**Problem requirements**
Within the material that follows, how many lines include the string "height"? Answer with the number and nothing more.

===

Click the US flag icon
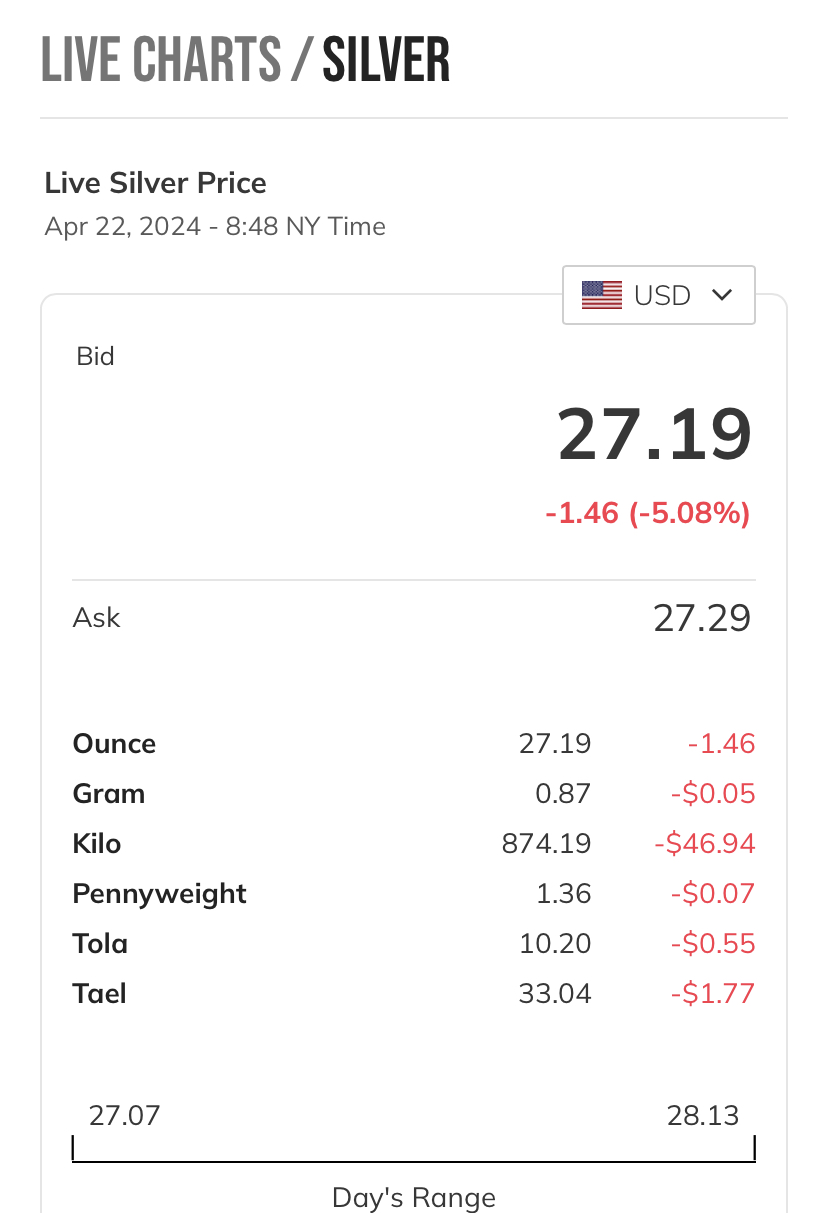 coord(602,295)
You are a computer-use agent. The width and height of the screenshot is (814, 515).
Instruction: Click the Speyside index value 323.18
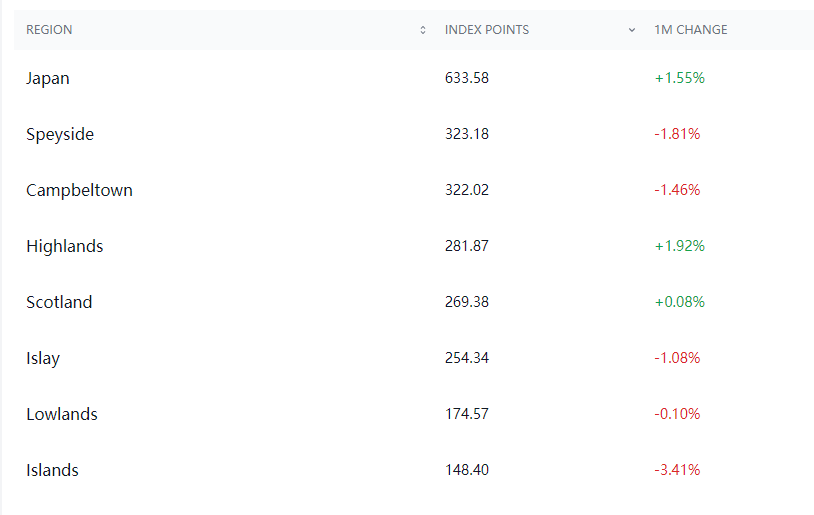[467, 134]
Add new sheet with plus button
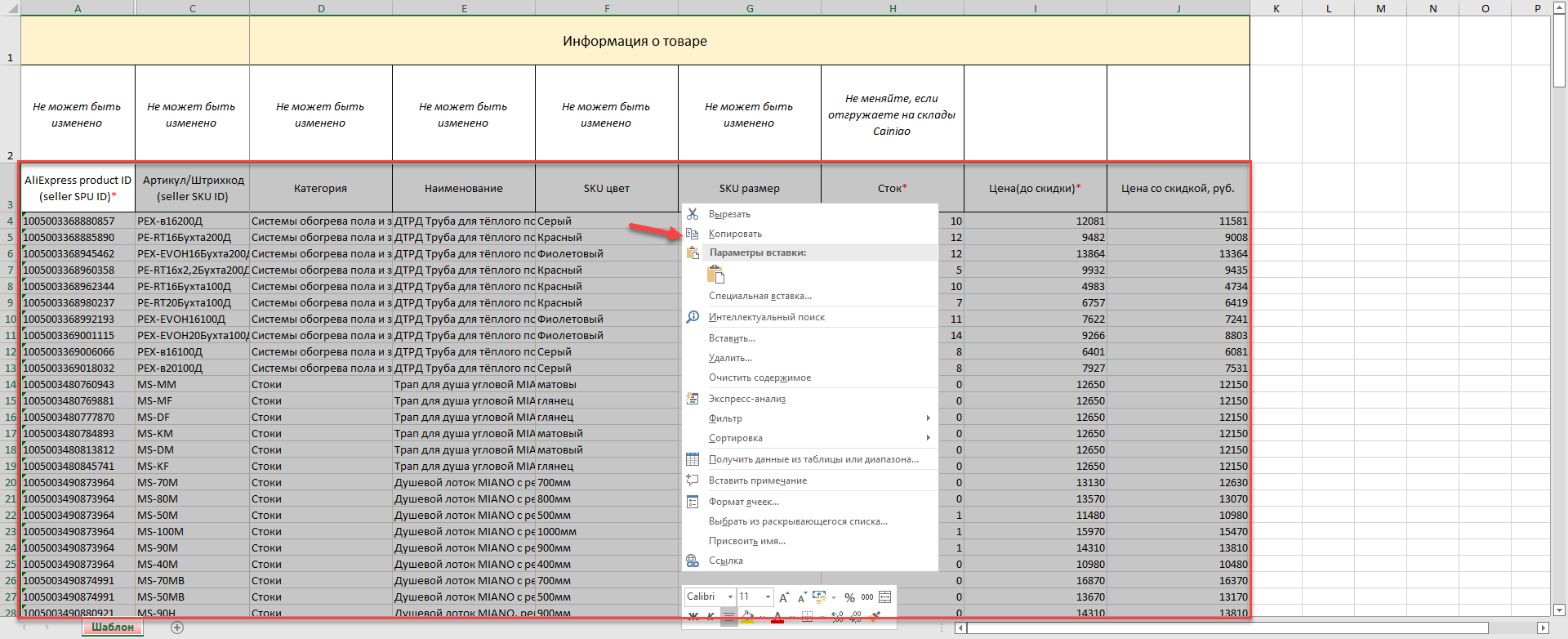 click(x=177, y=628)
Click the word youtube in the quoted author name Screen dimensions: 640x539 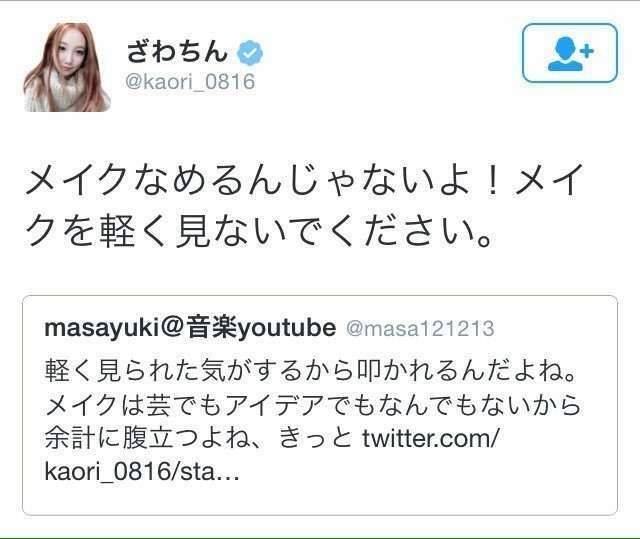point(287,328)
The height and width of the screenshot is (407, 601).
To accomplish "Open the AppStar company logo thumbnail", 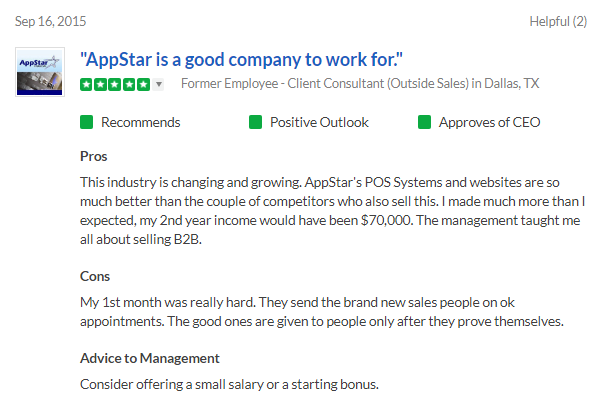I will point(40,72).
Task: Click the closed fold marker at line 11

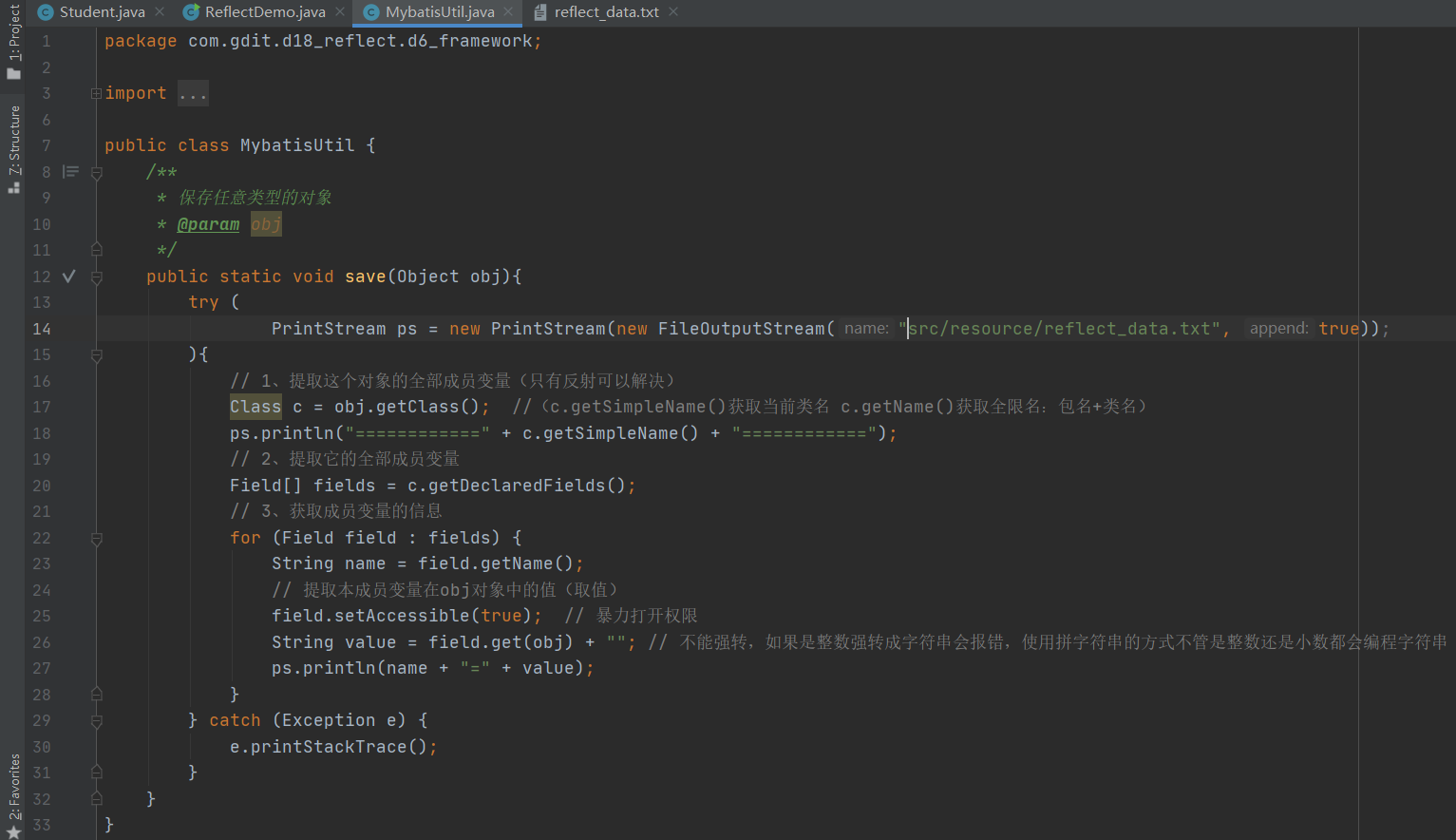Action: [x=95, y=249]
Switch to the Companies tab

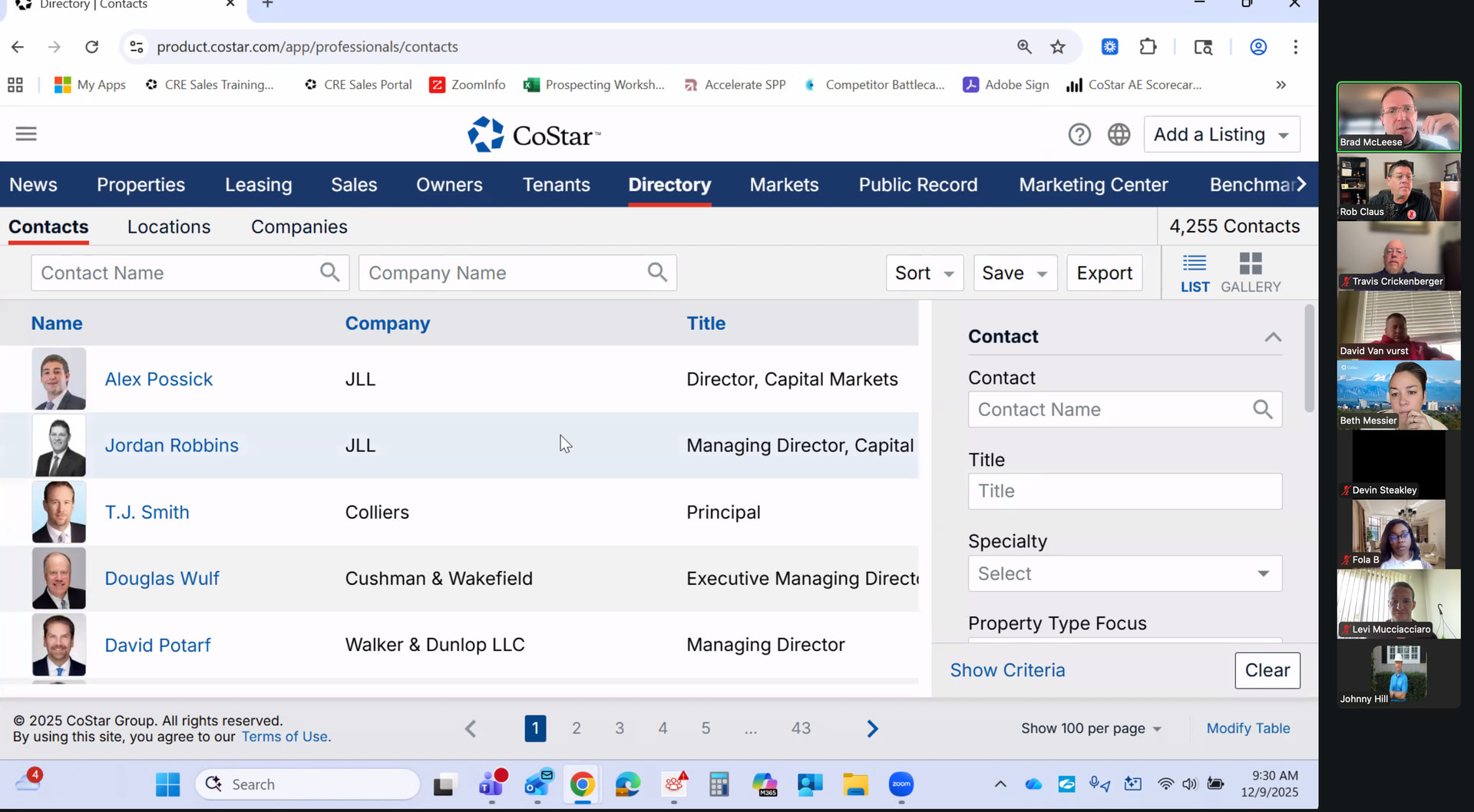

===

**Worked solution**
2